Identify each line in the records that contains the word "with", and copy those lines out in full.

━━━━━ RECORDS

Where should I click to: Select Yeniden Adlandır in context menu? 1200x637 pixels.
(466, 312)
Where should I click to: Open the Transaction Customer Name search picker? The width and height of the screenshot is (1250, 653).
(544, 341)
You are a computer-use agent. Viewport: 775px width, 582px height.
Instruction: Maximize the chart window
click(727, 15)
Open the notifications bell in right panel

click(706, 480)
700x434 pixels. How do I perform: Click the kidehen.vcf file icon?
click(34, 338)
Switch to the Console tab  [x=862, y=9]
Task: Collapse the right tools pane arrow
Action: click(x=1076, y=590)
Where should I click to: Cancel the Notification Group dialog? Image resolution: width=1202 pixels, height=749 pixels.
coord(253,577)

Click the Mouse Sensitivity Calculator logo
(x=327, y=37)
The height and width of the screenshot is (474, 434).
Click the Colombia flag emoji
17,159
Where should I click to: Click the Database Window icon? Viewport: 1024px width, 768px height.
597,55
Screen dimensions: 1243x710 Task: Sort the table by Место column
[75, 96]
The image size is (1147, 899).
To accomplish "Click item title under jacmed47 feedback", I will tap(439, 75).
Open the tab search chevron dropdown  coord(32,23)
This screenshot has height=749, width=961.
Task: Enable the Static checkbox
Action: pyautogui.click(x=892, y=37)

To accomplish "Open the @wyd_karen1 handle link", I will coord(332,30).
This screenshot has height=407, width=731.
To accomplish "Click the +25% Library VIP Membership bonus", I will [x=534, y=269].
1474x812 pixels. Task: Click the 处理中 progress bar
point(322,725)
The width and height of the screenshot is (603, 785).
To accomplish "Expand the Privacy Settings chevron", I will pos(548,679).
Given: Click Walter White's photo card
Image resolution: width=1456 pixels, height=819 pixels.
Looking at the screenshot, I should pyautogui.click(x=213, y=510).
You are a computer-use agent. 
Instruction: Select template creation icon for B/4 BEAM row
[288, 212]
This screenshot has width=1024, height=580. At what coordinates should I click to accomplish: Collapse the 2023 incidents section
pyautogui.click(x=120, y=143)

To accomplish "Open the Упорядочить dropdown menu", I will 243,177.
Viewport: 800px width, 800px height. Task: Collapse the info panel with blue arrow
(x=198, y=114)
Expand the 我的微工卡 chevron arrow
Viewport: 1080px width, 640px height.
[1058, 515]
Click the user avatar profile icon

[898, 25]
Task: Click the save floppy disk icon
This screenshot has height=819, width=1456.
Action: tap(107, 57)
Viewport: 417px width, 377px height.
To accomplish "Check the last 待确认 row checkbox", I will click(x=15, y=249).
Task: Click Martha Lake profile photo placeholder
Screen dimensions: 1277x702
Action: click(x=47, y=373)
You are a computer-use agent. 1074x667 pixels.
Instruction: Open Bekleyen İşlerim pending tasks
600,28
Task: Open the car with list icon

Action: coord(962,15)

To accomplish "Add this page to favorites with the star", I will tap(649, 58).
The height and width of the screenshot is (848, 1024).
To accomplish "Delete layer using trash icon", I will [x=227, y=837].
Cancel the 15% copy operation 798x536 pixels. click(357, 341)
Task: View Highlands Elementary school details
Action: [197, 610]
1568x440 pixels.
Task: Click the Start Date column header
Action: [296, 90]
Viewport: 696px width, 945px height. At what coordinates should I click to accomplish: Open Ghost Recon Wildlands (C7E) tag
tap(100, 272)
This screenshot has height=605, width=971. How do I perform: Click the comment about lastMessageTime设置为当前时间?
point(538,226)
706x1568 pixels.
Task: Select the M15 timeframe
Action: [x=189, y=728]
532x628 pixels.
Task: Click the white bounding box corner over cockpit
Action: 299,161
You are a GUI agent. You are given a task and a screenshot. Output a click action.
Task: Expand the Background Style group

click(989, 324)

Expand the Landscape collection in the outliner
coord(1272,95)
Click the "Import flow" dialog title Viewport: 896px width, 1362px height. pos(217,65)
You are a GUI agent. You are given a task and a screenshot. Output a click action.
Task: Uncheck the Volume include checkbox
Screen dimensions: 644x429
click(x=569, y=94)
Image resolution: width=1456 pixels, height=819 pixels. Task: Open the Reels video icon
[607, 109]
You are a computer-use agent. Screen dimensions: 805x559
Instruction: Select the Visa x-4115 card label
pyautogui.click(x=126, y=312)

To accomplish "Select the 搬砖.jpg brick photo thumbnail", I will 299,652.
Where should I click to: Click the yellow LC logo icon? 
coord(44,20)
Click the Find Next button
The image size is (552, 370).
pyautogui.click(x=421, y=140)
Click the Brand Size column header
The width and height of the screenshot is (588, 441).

━━━━━━━━━━

> [FULL ANSWER]:
Viewport: 800px width, 800px height. Task: Collapse the info panel with blue arrow
Task: Open the car with list icon
To accomplish "Add this page to favorites with the star", I will tap(649, 58).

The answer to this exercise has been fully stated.